Given request
Quote the entries below word for word, starting with their first line and going on through the line containing "click(236, 3)", and leave the pictures out of your answer.
================================
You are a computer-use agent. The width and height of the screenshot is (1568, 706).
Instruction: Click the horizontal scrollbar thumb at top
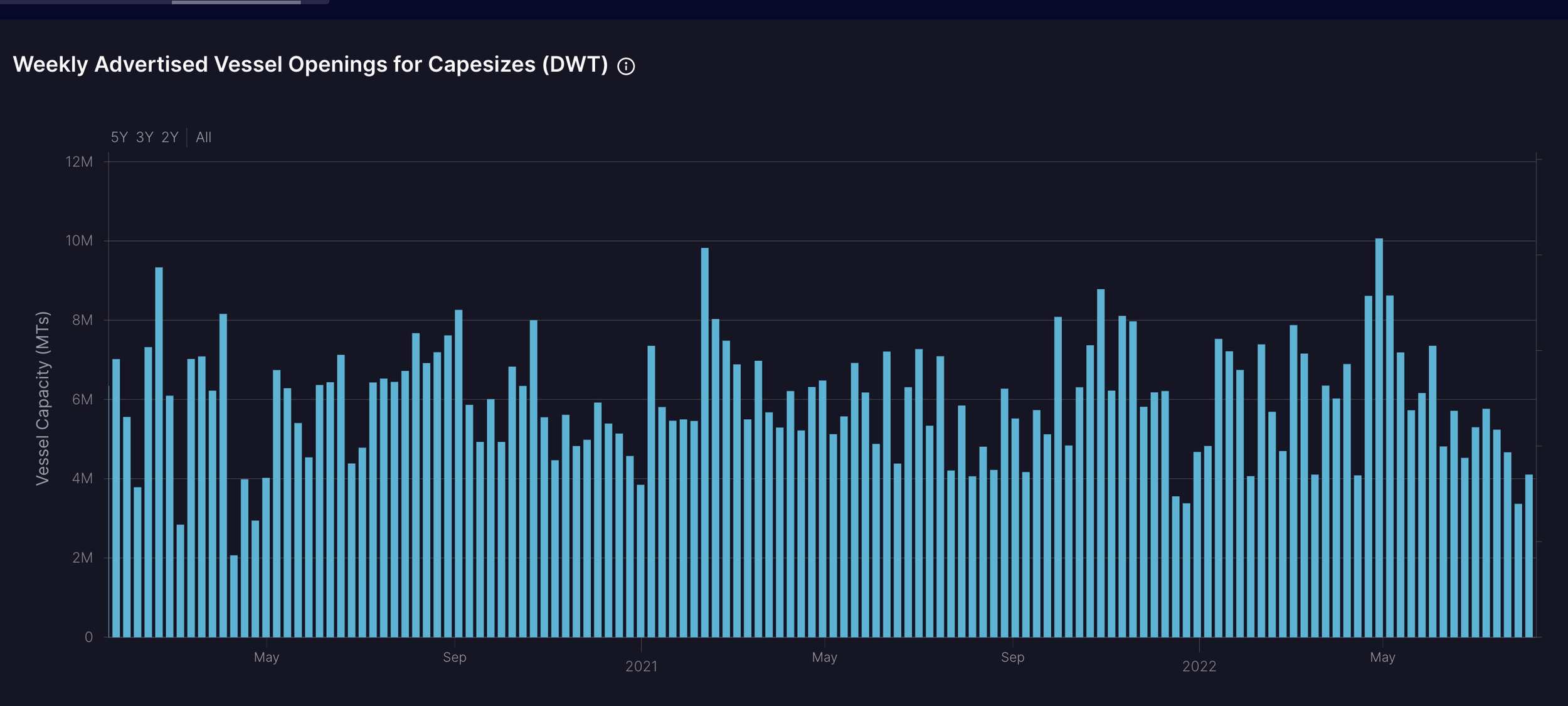click(236, 3)
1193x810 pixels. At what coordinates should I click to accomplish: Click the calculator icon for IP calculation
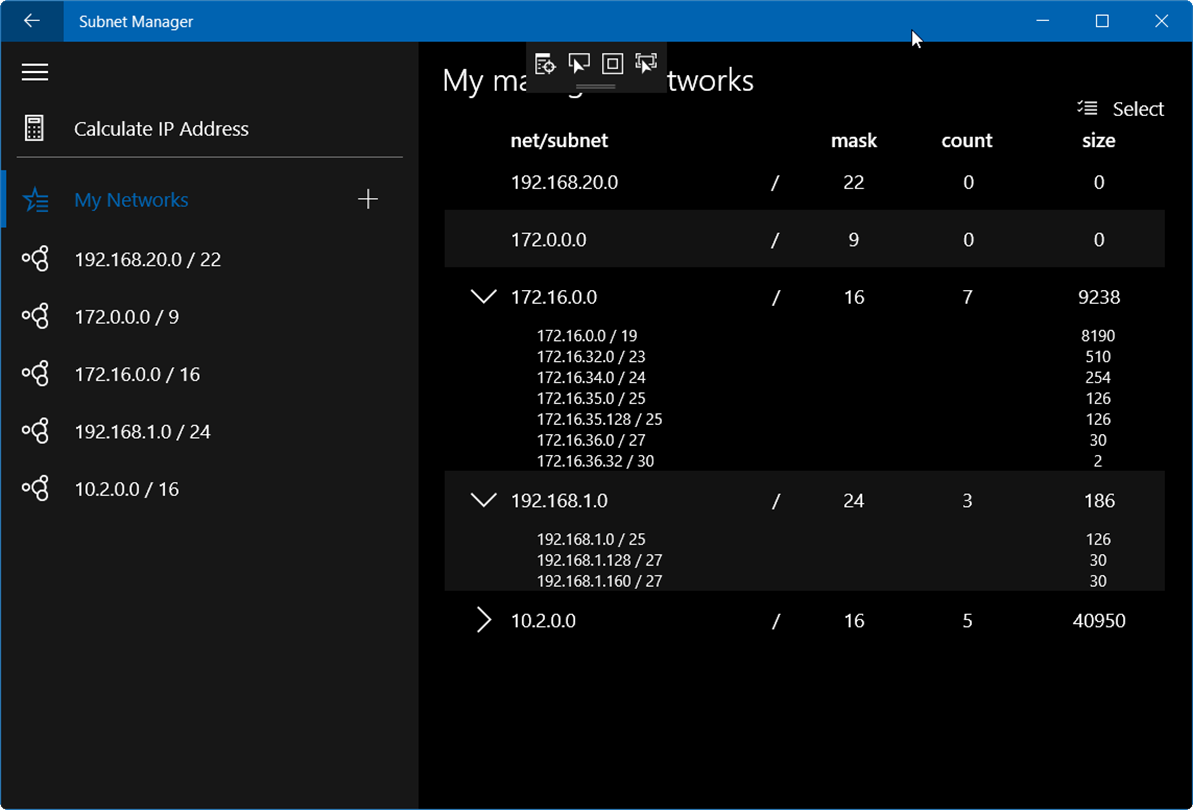[x=35, y=129]
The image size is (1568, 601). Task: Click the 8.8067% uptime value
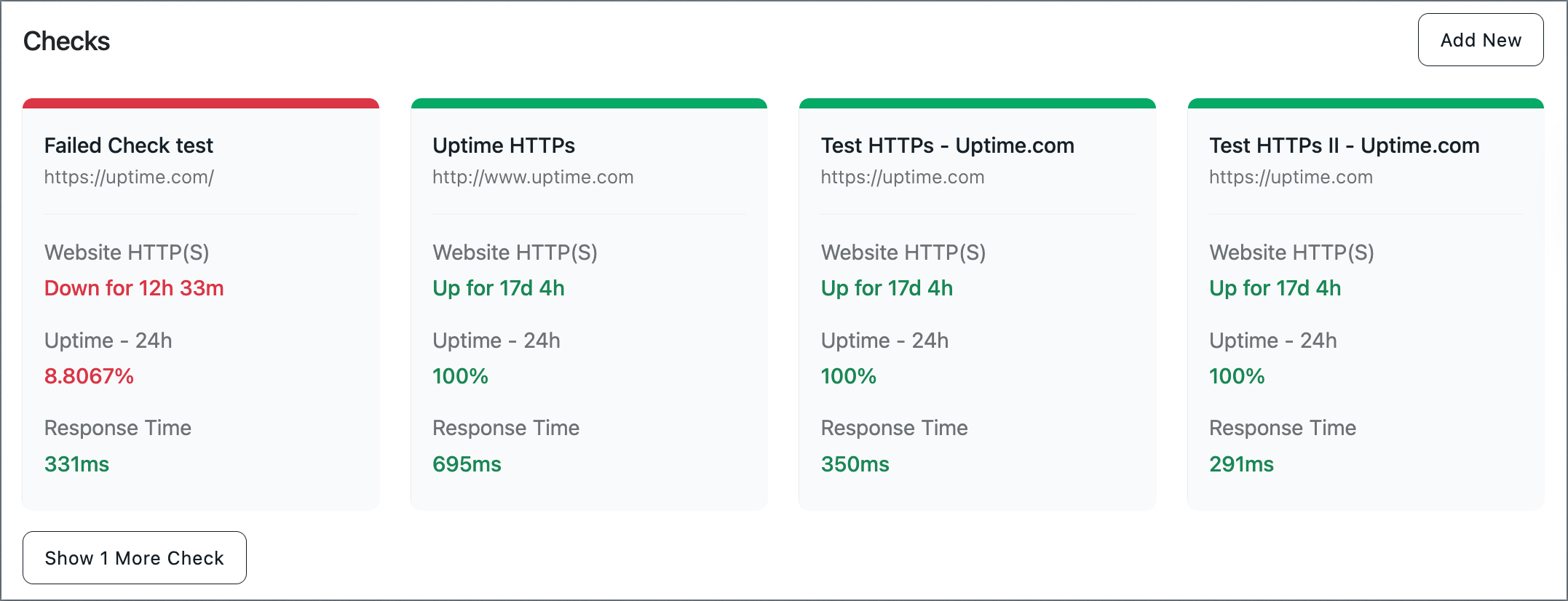(89, 376)
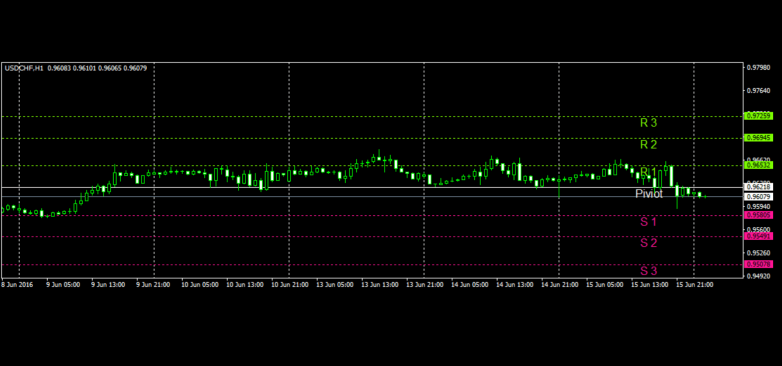Image resolution: width=782 pixels, height=366 pixels.
Task: Click the R 3 resistance label
Action: click(x=648, y=123)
================================
Exercise response
You are a computer-use agent. The width and height of the screenshot is (1568, 706).
Instruction: Click the horizontal scrollbar thumb at top
click(236, 3)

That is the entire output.